Dudo
Dudo

Reputation: 95

Python unable to decode byte string

I am having problem with decoding byte string that I have to send from one computer to another. File is format PDF. I get error that goes:

fileStrings[i] = fileStrings[i].decode()
UnicodeDecodeError: 'utf-8' codec can't decode byte 0xda in position 648: invalid continuation byte

Any ideas of how to remove b' ' marking?

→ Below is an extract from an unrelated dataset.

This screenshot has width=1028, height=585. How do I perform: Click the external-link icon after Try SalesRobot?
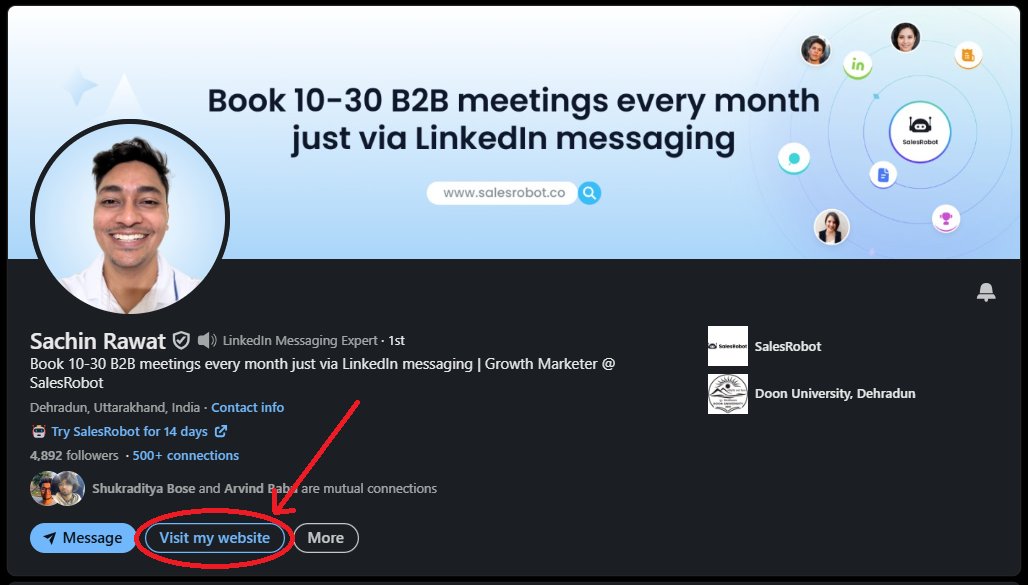pos(222,432)
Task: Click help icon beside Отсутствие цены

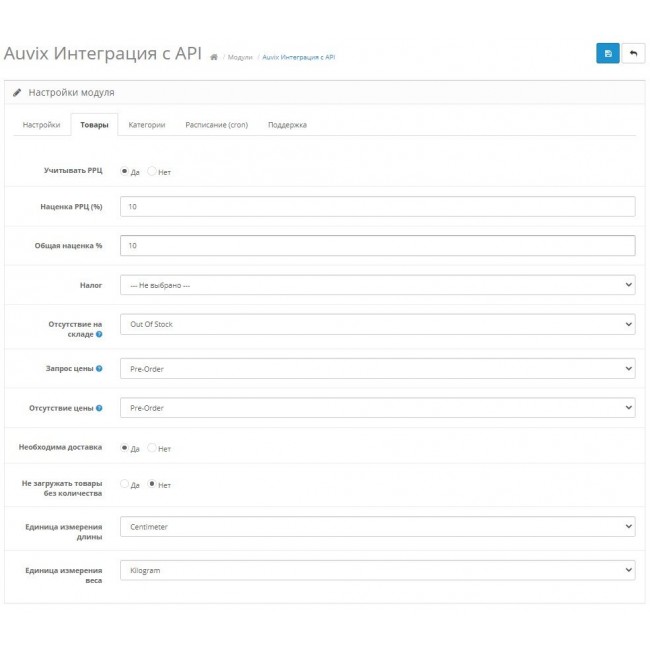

I need to compile file back up, but i also need to know its size in bytes before sending it and I figured I will know it by decoding each byte string (Works for txt files but not for pdf ones..)

Code is:

    with open(inputne, "rb") as file:
        while 1:
            readBytes= file.read(dataMaxSize)
            fileStrings.append(readBytes)
            if not readBytes:
                break
            readBytes= ''
    
    filesize=0
    for i in range(0, len(fileStrings)):
        fileStrings[i] = fileStrings[i].decode()
        filesize += len(fileStrings[i])

Edit: For anyone having same issue, parameter len() will give you size without b''.

Upvotes: 0

Views: 1729

Answers (1)

Aplet123
Aplet123

Reputation: 35482

In Python, bytestrings are for raw binary data, and strings are for textual data. decode tries to decode it as utf-8, which is valid for txt files, but not for pdf files, since they can contain random bytes. You should not try to get a string, since bytestrings are designed for this purpose. You can get the length of bytestrings like normal, with len(data). Many of the string operations also apply to bytestrings, such as concatenation and slicing (data1 + data2 and data[1:3]).

As a side note, the b'' when you print it is just because the __str__ method for bytestrings is equivalent to repr. It's not in the data itself.